Duplicate the section of the solar buying group text starting at "If there is" and ending at "from future blackouts.".

Document section
────────

A Buying Group is a way to achieve significant savings in price, by buying the components in bulk, installing them in bulk, and doing all the administration and rebate paperwork in bulk and at community rates. 

All savings were passed onto the Buying Group, apart from a transparent administration fee to cover costs.  The Local Power Buying Group #1 closed on 12 February 2008 with the majority of the 140 installations completed by July 2008.  Buying Group #2 closed on 5 December 2008 with 130 orders and the majority of installations were completed in April 2009.  Buying Group #3 closed on 22 May 2009 with over 100 orders.

If you would like to learn more about the Local Power Buying Groups please click on the Buying Group Offer link in the left menu.  If you are just interested in being on our mailing list to get updates, please leave your email address and other details here.

What is PV Solar?
PV (PhotoVoltaic) solar panels generate electricity directly from sunlight, which can then be used to power your electric appliances and lights.  Click on this diagram to see a bit more information on how it all works:

In a grid connected PV system, the type that Local Power is interested in, excess electricity which is not used at the time it's generated, can be fed (& sold) back to the electricity grid to be used by other homes and businesses.  With a large PV solar panel system and an energy efficient home, a home can generate more electricity than it uses, effectively becoming self sufficient in electricity using renewable energy. 

If there is an electricity blackout, the grid connected PV system turns off as a safety measure to protect the linesman working on fixing the grid.  So having a PV Solar system won't spare you from future blackouts.

In a standalone PV system, usually out in the bush where there is no electricity grid, there are additional components like batteries.  In that case, the excess energy is stored in the batteries and used at night time and on cloudy days.

Doesn't the government offer incentives?
There are three different incentives which help decrease the cost of a PV Solar system and help pay for it over it's lifetime.  These incentives are Rebates, RECs and Feed-in tariffs (FiT).

────────

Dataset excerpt

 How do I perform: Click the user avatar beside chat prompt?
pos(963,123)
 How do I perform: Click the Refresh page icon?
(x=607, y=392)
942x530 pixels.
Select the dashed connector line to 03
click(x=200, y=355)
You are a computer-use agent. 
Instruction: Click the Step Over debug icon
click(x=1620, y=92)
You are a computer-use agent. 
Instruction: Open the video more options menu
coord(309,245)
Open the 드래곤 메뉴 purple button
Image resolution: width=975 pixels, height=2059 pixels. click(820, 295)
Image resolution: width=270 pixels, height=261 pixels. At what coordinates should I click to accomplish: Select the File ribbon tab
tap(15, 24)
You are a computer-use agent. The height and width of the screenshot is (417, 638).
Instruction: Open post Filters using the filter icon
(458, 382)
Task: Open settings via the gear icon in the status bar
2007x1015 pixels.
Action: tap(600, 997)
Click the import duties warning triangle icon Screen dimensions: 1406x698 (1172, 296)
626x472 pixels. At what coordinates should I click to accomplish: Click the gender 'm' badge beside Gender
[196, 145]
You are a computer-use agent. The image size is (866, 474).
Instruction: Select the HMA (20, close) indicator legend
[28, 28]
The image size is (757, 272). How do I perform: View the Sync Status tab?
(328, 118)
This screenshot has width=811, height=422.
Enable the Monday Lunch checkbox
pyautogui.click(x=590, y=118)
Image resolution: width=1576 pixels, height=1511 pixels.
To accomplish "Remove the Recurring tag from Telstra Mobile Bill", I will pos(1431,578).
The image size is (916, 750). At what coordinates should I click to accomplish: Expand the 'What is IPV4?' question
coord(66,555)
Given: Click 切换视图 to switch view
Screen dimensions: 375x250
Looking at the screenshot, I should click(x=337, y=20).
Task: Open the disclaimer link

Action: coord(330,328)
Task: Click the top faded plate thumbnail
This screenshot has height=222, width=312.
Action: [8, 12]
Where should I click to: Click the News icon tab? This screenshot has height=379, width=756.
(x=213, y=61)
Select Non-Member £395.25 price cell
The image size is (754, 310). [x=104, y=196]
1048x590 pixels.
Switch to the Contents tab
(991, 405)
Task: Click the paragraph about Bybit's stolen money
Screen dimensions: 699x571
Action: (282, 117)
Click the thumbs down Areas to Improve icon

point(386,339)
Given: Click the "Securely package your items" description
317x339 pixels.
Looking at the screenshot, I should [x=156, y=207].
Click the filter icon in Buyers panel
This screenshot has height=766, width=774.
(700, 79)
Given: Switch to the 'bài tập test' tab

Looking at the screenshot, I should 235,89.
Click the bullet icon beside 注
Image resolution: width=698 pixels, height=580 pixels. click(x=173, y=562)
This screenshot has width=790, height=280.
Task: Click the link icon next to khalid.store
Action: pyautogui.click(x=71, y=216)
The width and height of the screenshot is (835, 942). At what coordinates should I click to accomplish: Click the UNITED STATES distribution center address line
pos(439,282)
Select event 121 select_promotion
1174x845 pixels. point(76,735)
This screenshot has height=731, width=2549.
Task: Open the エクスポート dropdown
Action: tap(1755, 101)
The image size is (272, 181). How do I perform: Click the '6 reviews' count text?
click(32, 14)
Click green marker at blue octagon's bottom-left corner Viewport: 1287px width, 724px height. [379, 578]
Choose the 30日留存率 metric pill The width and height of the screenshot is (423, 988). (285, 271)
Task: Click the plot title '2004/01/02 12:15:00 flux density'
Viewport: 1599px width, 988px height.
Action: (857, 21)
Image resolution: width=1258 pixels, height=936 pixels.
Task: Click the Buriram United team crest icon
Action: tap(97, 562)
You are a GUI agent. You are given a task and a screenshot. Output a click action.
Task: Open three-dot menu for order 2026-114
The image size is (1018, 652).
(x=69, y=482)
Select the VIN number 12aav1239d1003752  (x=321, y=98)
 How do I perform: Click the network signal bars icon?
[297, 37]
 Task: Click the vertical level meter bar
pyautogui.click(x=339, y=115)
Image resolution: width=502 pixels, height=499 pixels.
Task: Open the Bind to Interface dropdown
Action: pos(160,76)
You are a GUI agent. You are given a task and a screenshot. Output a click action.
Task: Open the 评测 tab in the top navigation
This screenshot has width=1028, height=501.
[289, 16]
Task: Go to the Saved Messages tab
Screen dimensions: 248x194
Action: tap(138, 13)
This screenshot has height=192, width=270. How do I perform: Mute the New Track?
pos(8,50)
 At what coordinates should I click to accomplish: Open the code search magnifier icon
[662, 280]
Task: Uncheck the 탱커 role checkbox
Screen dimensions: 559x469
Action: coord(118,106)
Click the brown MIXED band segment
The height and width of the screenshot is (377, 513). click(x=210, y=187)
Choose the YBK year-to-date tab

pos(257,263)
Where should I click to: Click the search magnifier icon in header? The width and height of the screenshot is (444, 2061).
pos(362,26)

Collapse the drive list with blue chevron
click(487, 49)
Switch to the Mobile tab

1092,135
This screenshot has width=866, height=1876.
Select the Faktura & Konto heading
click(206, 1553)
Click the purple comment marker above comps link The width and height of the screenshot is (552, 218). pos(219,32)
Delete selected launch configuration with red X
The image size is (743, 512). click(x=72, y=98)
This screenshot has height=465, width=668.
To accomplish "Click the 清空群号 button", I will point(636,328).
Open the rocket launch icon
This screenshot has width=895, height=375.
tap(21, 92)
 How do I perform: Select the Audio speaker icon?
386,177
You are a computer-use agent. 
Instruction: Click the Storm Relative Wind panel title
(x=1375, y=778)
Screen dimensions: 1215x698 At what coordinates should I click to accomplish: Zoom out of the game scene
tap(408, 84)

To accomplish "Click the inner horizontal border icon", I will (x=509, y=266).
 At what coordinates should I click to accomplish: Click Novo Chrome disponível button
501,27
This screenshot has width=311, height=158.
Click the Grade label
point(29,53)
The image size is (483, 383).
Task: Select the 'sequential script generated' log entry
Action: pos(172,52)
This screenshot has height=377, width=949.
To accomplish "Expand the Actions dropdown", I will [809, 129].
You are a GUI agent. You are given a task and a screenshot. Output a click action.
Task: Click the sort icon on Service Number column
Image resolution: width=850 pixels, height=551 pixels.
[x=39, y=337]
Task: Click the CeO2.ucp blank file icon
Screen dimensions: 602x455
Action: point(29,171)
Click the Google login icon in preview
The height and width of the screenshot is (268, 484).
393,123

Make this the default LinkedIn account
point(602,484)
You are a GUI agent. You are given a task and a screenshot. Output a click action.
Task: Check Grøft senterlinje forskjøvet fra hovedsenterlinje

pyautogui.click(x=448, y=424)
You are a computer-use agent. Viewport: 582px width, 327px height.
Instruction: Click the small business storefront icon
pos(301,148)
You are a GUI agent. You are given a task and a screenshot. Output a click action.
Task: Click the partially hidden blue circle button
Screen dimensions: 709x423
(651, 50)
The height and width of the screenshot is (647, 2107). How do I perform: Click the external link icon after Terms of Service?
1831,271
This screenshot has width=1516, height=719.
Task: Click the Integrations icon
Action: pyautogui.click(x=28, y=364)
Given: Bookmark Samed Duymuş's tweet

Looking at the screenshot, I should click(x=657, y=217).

────────

Exercise answer
If there is an electricity blackout, the grid connected PV system turns off as a safety measure to protect the linesman working on fixing the grid.  So having a PV Solar system won't spare you from future blackouts.